The Clennam family is one of the unhappiest of all of Dickens’s unhappy families. Mrs. Clennam’s son Arthur, who has recently returned from China, is gloomy, quiet, decent, and altruistic, but deeply unhappy at 40. He is mentally imprisoned by depression, partly because of his mother’s severity, which is born of religion, a great secret, and crooked business practices. He also is horrified by Flintwich, her servant and partner in crime, who lives in Mrs. Clennam’s house with his terrified wife, Affery. In this gloomy house, Little Dorrit is the only light. Arthur considers Amy a child, though he is paradoxically in love with Pet Meagles, who, like Amy, is 20. It doesn’t occur to him that Amy loves him.
My favorite character is Flora Finching, Arthur’s former fiancée, now the middle-aged widow of “Mr. F.” (Arthur’s mother broke up the match.) Arthur regards Flora as old and fat now, and is repulsed by her flirting. (That’s middle age, Arthur! Too bad!) I adore Flora’s jumbled comic monologues, which surely inspired James Joyce’s monologues.
‘Dear dear,’ said Flora, ‘only to think of the changes at home Arthur—cannot overcome it, and seems so natural, Mr Clennam far more proper—since you became familiar with the Chinese customs and language which I am persuaded you speak like a Native if not better for you were always quick and clever though immensely difficult no doubt, I am sure the tea chests alone would kill me if I tried, such changes Arthur—I am doing it again, seems so natural, most improper—as no one could have believed, who could have ever imagined Mrs Finching when I can’t imagine it myself!'”
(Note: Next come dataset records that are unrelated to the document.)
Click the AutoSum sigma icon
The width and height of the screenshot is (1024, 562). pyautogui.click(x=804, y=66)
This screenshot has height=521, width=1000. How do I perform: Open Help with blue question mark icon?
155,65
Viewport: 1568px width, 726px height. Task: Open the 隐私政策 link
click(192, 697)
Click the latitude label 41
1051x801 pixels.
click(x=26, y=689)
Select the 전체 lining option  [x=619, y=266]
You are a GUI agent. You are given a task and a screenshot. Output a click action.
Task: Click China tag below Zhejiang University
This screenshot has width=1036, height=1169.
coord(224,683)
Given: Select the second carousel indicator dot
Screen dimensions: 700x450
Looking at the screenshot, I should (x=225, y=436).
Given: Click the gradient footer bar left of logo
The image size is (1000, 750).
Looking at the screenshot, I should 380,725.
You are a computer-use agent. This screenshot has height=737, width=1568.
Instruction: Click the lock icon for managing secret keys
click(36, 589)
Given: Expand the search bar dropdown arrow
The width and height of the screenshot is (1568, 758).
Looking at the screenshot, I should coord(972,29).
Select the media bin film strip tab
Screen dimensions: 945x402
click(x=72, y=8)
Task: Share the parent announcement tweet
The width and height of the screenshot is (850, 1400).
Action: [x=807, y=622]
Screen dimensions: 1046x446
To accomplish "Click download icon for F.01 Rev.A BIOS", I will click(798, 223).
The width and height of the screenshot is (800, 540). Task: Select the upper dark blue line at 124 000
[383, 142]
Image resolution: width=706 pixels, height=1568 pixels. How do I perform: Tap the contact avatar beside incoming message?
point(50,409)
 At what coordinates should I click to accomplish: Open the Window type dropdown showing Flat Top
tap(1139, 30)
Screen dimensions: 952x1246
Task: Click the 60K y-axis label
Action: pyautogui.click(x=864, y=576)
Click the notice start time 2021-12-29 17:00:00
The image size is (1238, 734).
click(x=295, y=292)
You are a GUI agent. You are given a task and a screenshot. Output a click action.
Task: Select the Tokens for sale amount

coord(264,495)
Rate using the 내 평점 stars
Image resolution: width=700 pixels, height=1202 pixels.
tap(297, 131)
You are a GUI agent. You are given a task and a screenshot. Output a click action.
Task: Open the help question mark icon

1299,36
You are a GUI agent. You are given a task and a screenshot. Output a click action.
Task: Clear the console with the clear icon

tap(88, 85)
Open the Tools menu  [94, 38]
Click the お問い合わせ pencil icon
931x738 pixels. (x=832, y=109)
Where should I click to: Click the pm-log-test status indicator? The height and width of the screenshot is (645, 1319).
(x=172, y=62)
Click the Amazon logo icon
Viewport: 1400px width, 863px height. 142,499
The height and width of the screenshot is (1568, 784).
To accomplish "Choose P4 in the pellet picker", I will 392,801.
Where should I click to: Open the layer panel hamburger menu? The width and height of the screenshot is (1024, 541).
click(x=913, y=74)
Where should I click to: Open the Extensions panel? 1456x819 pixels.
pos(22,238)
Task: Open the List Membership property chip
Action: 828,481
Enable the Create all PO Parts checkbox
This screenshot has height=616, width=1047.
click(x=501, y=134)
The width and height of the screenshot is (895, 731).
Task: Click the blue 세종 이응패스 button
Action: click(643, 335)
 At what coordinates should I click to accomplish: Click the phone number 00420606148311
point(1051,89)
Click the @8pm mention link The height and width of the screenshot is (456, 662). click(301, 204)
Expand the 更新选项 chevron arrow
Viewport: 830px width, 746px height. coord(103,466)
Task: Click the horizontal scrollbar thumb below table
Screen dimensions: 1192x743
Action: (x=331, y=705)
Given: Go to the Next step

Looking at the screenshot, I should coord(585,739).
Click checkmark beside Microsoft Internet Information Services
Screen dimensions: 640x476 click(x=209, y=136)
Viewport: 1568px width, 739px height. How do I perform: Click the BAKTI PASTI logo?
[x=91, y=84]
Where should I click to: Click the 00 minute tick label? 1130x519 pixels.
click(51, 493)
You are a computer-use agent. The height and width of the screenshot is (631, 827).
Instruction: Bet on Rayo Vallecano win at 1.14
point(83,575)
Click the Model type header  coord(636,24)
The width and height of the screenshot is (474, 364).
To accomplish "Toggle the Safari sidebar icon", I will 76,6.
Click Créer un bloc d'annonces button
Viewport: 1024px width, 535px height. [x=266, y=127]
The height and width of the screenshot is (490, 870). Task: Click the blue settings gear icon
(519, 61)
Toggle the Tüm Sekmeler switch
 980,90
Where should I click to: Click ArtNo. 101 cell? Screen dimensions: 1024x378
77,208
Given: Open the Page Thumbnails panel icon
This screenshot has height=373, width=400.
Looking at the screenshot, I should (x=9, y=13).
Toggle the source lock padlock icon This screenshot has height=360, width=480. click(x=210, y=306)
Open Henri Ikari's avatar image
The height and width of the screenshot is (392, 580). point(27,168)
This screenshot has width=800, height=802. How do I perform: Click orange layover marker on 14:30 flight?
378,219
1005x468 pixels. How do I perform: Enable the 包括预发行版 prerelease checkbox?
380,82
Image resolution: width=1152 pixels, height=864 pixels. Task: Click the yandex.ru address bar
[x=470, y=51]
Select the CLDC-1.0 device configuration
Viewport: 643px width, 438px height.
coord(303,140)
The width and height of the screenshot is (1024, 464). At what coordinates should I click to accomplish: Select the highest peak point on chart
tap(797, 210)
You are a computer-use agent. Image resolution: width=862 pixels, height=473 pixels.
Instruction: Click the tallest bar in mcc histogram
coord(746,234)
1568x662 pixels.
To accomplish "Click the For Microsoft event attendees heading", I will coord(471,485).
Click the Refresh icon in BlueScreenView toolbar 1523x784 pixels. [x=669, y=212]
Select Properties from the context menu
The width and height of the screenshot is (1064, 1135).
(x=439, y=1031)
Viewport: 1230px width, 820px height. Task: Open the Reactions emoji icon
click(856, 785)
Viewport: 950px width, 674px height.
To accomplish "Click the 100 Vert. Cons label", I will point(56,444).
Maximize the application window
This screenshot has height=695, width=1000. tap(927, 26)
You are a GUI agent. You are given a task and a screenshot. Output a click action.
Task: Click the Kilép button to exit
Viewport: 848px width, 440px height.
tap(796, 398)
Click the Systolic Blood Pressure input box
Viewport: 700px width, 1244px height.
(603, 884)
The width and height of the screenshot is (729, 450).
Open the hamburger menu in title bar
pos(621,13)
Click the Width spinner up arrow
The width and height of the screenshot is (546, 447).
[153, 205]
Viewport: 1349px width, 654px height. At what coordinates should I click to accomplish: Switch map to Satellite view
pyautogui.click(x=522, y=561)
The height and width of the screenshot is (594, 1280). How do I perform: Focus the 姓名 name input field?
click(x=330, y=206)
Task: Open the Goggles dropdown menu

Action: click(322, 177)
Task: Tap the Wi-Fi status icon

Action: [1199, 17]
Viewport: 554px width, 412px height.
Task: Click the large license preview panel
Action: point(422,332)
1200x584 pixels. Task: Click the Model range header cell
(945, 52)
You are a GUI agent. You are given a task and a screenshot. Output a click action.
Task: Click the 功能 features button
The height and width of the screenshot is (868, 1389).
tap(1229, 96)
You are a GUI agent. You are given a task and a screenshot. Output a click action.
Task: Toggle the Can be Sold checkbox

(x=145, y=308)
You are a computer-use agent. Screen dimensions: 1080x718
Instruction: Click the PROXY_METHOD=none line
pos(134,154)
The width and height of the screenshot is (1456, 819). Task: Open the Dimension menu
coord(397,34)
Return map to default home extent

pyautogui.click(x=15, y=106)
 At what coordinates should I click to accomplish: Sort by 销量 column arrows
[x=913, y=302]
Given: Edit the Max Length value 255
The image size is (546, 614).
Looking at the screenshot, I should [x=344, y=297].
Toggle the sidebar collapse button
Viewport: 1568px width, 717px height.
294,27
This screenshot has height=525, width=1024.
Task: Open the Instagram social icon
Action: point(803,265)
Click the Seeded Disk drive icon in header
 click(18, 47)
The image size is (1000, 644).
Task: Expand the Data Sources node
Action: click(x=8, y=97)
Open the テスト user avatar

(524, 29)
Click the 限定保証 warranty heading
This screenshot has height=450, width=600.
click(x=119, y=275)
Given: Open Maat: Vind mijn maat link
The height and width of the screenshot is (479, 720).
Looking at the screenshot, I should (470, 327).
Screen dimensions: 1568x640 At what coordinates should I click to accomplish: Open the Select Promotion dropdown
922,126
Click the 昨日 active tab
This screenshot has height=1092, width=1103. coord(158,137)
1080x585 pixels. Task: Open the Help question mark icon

I enjoyed Little Dorrit thoroughly. The only problem is that I prefer not to notice common tropes–it interferes with my common reading–and of course one does notice. Dickens’s novels are full of inheritances, ruin by speculation, orphans, altruists, dark Gothic secrets, grotesques, and marriage plots.
One can’t help but compare the sweet, helpful Amy Dorrit with Esther Summerson (Bleak House), the furious jilted Miss Wade with the furious Miss Havisham (Great Expectations), Flora Finching with young silly Dora (David Copperfield)…and so it goes on.
What a great book! I’ll read it again in five or ten years. And I’ll enjoy it.